(Photo credit: Justin Milton, a young Inuit man from Pond Inlet, explains what fish mean to Inuit)
All this week, I am honoured to be a guest at a North-South knowledge sharing circle with Inuit youth convened by our friends at two great non-profit organizations: Ikaarvik and Ocean Wise. Ikaarvik is the Inuktitut word for bridge and this organization truly is a bridge in so many ways. They bring together traditional Inuit knowledge systems and conventional western/ southern science to help protect the abundant marine ecosystems and grow sustainable fisheries in Canada’s north. Sitting in the circle with me this week is a small but diverse group of brilliant, thoughtful folks from Canada’s north and Canada’s south, Inuit, Métis, and First Nations folks, fishers and fisheries managers, as well as scientists and NGO leaders. And everyone in the room brings a unique and valuable perspective to some pretty big questions like “what do fish mean to you?” and “what do you mean when you say sustainable.” If you’ve been reading my blogs for some time, then you’ll know this is my happy place. In this room, I am learning so much about Inuit and Nuu-chah-nulth culture, language, family, traditions, and science. It is humbling and fascinating and I know I will be synthesizing and incorporating my learnings and new relationships for months and years to come!

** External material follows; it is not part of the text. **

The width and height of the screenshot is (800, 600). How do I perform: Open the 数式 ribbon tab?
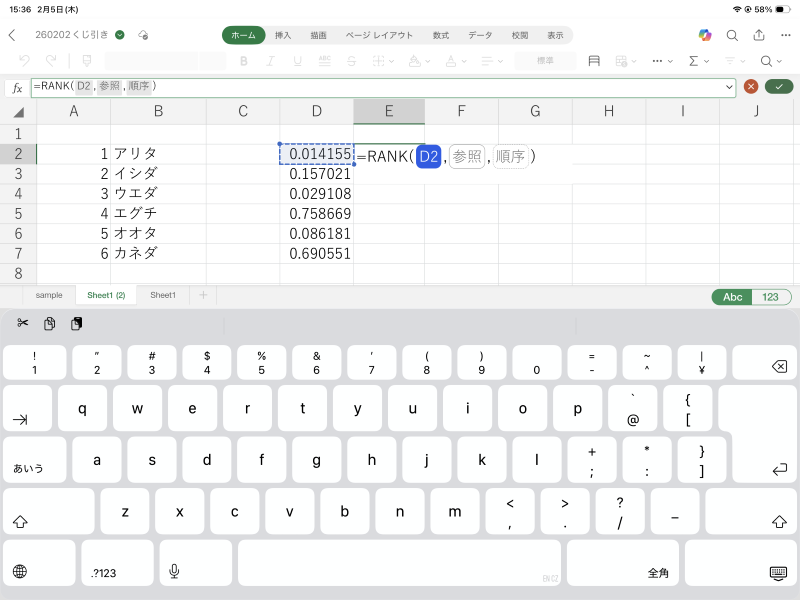440,35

As I’ve been listening, sharing, and wrapping my head around the diversity of lived experiences and perspectives in the room, I’m struck by the profound challenge ahead: how can Inuit, with the support of southern allies, persist in their traditional way of life and protect the abundance of Canada’s arctic, while developing stable and profitable commercial fisheries that benefit their communities? With very few existing commercial fisheries in the north, and a soon-expiring moratorium on foreign offshore fishing in the arctic, Canada’s Inuit have a rare opportunity to retain control and design of their fisheries and ensure that the mistakes we’ve made in managing ownership and control of our resources in the south, to the detriment of our coastal and Indigenous communities, aren’t repeated in the north.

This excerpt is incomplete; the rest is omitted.